In her book, The Gifts of Imperfection, author Brene Brown says that human connection is the key to providing us with meaning in our lives. She says that it is our relationships with others that helps us to thrive and survive in a world that can be so uncertain.
If this is true, then why do we as human beings and as leaders build huge brick walls around ourselves to prevent meaningful connections with others? This seems counter intuitive. However, in a recent conversation with my coach (vulnerability alert!!), we talked about my personal experiences that have led me to build my own brick walls. I am going to share one of these experiences with you because I believe that it is an experience that many of you can relate to. It is the immigrant experience.
When I was seven years old, my family immigrated from South African to Toronto. I had never really reflected on that experience much until I had this conversation with my coach. After talking about it, I realized that leaving my home, school, close family and friends for a new life in Canada was actually a very challenging experience for a little girl. This was the first experience in my memory where I realized that life can be difficult and challenging. I learned at seven years old that being far away from loved ones can be very painful. So, my first brick wall was cemented.
What does this story have to do with leadership?
Well, human connection is critically important for leaders. A leader can have authority but not develop “followership” because they are unable to build high-trust relationships with their team. Yes, we all need personal boundaries at work but do you put up too many walls for fear of appearing overly vulnerable? What might this look like at work?
Here are a few examples:
- I avoid giving feedback for fear of hurting someone’s feelings
- I don’t own up to a mistake for fear of appearing imperfect
- I worry for weeks about a comment that I made for fear of sounding stupid or saying something inappropriate
I’ve got news for you! People want feedback from their leaders, so let down your guard and give it!
People respect leaders who take ownership over their mistakes and fix them.
People are not thinking about you or your comments, actions and behaviours. They are likely too stuck in their own worlds, worrying about their own issues.

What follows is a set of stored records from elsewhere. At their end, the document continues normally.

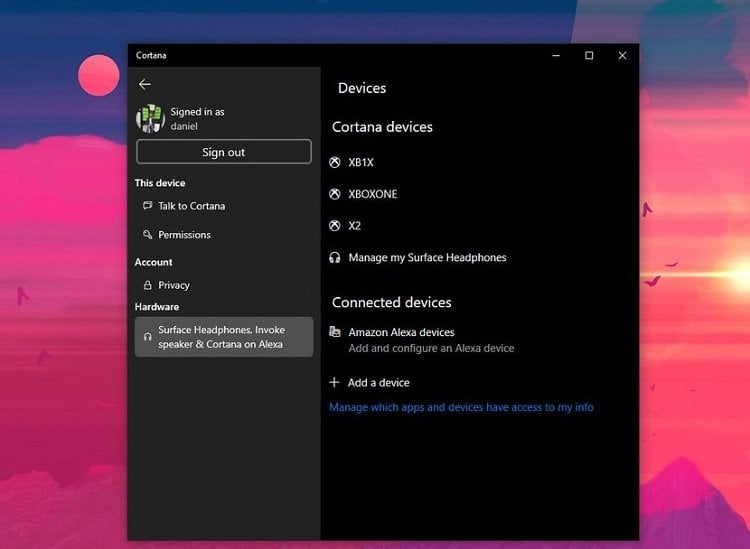This screenshot has width=750, height=549.
Task: Click the Permissions key icon
Action: point(147,234)
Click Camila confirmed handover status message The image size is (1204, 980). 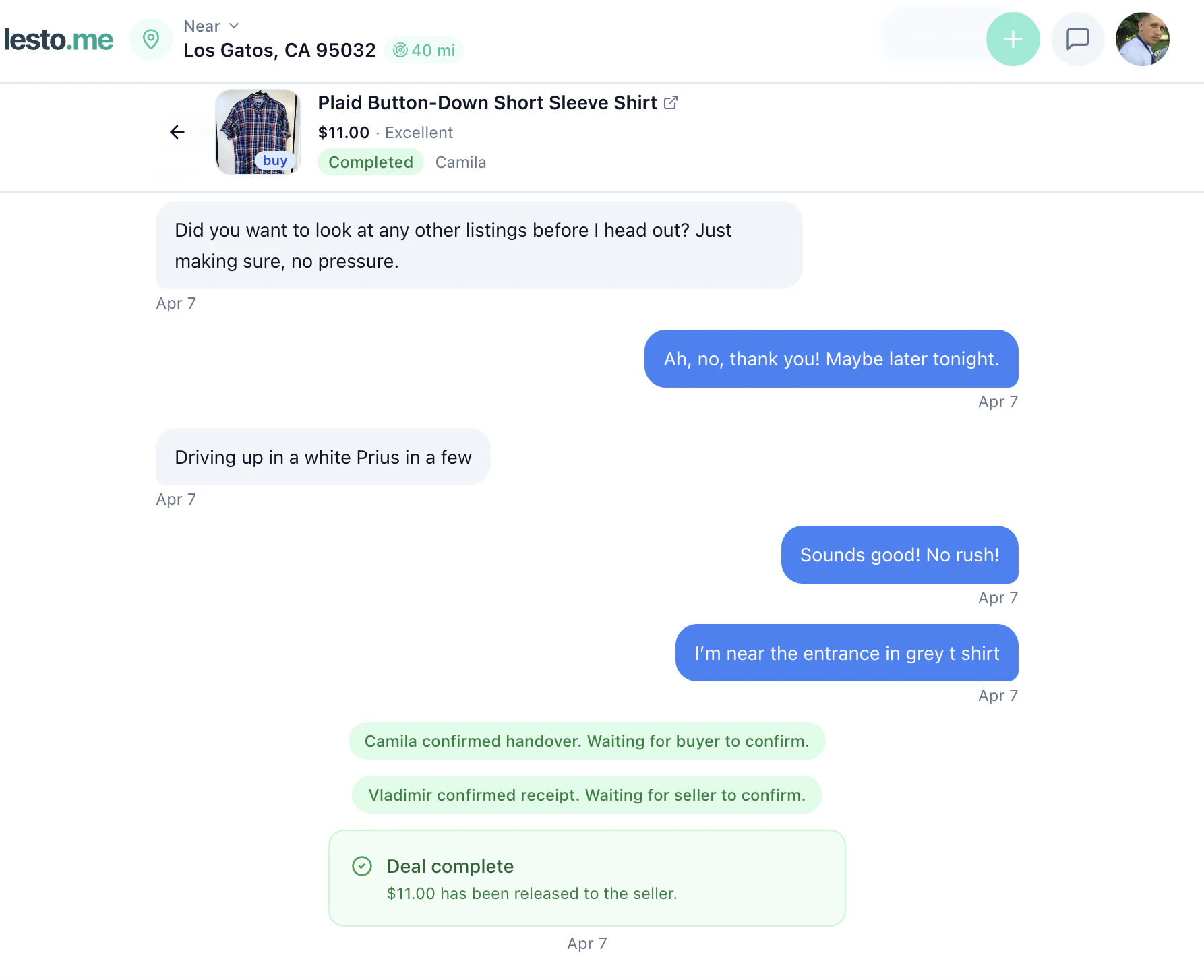(x=587, y=741)
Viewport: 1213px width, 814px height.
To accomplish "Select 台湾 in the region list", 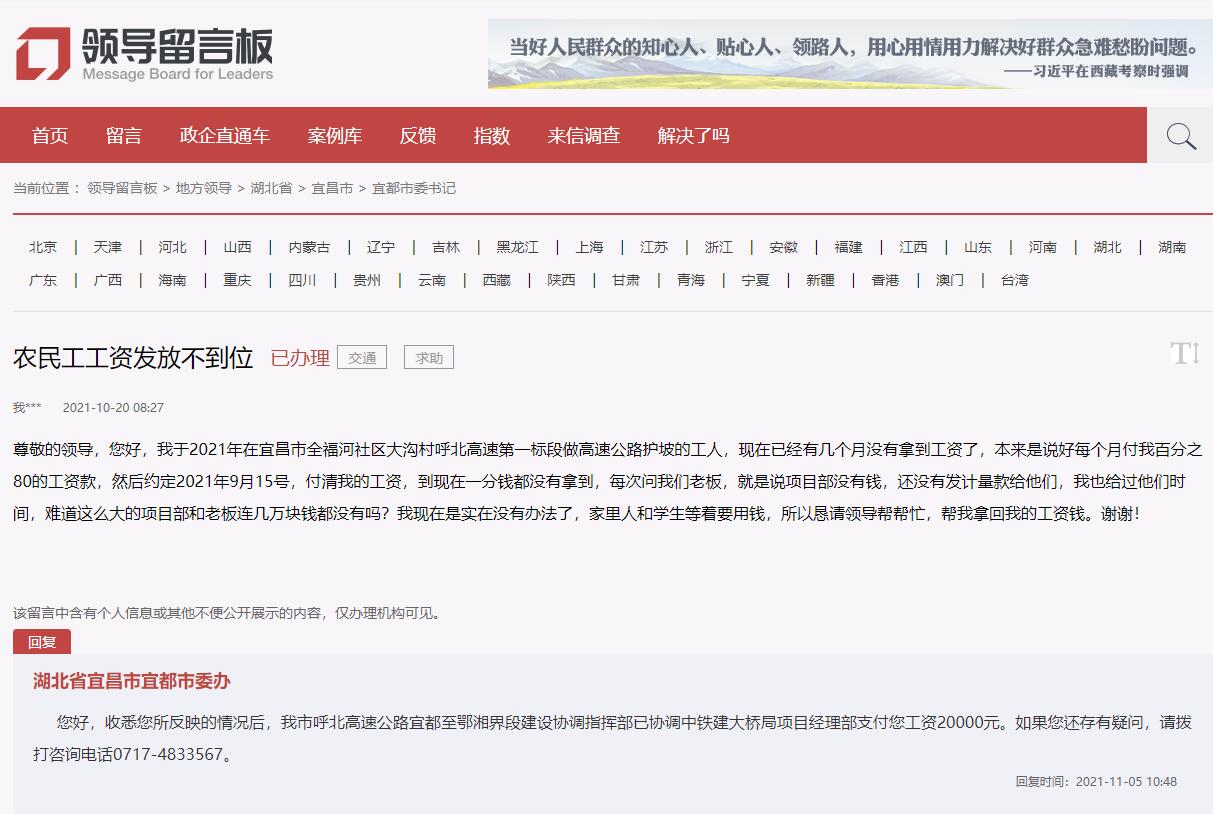I will (x=1014, y=280).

When I say “put down your walls and be more vulnerable”, I do not mean that you need to share your deepest, darkest secrets with your team. Quite the contraire. Keep some personal boundaries. However, it is important to take down the right walls. For example, make the time to share a story with your team that reflects on a failure and what you learned from the situation. Or pluck up the courage to give some constructive feedback and do not worry about being liked so much. Focus more on being respected and helping your team to grow and develop.
Being vulnerable means that you need to take down one or two bricks in your “security wall”. This means that you are choosing to be vulnerable at work in the right way. It’s about showing your humanity. Doing this will help you to connect with others and develop the “followership” that every leader needs to get great results.